We’ve been running AWS for over four years and have hundreds of thousands of customers storing all kinds of data on AWS. Some of this data is controversial, and that’s perfectly fine. But, when companies or people go about securing and storing large quantities of data that isn’t rightfully theirs, and publishing this data without ensuring it won’t injure others, it’s a violation of our terms of service, and folks need to go operate elsewhere.

PayPal: "PayPal has permanently restricted the account used by WikiLeaks due to a violation of the PayPal Acceptable Use Policy, which states that our payment service cannot be used for any activities that encourage, promote, facilitate or instruct others to engage in illegal activity. We've notified the account holder of this action."
posted by NotMyselfRightNow at 9:52 AM on December 4, 2010 [7 favorites]

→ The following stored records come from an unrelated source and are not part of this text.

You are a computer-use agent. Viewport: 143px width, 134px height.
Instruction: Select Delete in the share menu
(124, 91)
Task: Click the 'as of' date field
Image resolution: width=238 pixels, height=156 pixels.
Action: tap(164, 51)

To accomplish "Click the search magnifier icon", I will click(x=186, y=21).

The government is the biggest customer for many companies, this puts them in a very bad position with little choice.
posted by meepmeow at 10:15 AM on December 4, 2010

[A few comments removed. This is not great framing for a question in the first place, but if we're gonna let it be it really needs to not turn into a chat session, analogue.]
posted by cortex at 10:31 AM on December 4, 2010

For what it's worth, as a product of the US Government, the documents WikiLeaks is releasing are by definition not under copyright. And the DDoS excuse is just an excuse. Large networks like Amazon (and their upstreams) have a large amount of experience in mitigating the effects of DoS attacks. That excuse simply doesn't fly with me. Also, their bit about WikiLeaks publishing "250,000" documents in this latest dump is inaccurate.

You'd think that if they were going to set out to screw someone like that, they'd at least be accurate in their criticisms rather than parroting Lieberman's talking points.

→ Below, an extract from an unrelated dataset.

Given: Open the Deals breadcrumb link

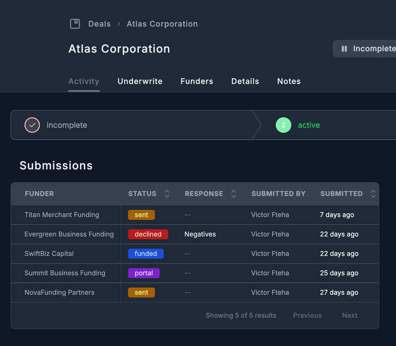Looking at the screenshot, I should pyautogui.click(x=99, y=24).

So it really had to be about not wanting to be associated with WikiLeaks in Amazon's case. Paypal are just a bunch of shits who freeze accounts at a whim anyway, so that bit doesn't surprise me in the least.
posted by wierdo at 10:48 AM on December 4, 2010 [1 favorite]

The simple speculative answer is neither Amazon nor PayPal want the controversy. Factually, here's what I know. Amazon's official reason is terms of service, specifically copyright and putting others at risk. EveryDNS said it couldn't handle the DDOS load. Tableau said it dropped Wikileaks "in response to a public request by Senator Joe Lieberman ... when he called for organizations hosting WikiLeaks to terminate their relationship with the website".

It's worth noting that the BitTorrent networks have not dropped WikiLeaks. Neither has the Guardian, nor the New York Times, nor any of the other news outlets republishing the revelations coming from the document release. No one rational thinks they can "kill off WikiLeaks", it's more a matter of public posturing.
posted by Nelson at 1:22 PM on December 4, 2010

Due to the national and international nature of Amazon's business, they need to be on good terms with the federal, (and many international) governments. Regardless of the legality or morality of wikileaks, they need to look like they are the sort of company that operates in complete harmony with whatever government they are overseen by.
posted by blue_beetle at 2:18 PM on December 4, 2010

Wikileaks acted illegally. If you view it like that, your question becomes "Why are companies like Amazon and Paypal who abide by the law refusing to cooperate with an organisation which is breaking the law?"
posted by dougrayrankin at 4:36 PM on December 4, 2010

Amazon famously gives nothing to charities, local interests, or anything else that doesn't impact the bottom line, so in that sense it doesn't surprise me that they wouldn't stick out their necks for this sort of issue.

That said, I think it's important to consider that AWS is a side business for them. Imagine that you develop some technology internally, figure you can make a few bucks by spinning it off into its own service, then all of a sudden someone's use of it is causing all sorts of controversy and threatening to cast a shadow over your real bread and butter. (And have you seen how much business Amazon is doing these days?) I think you'd have to be pretty dedicated to some principle -- and to be honest, I'm not even sure what principle that would be -- to pay the cost of this particular fight.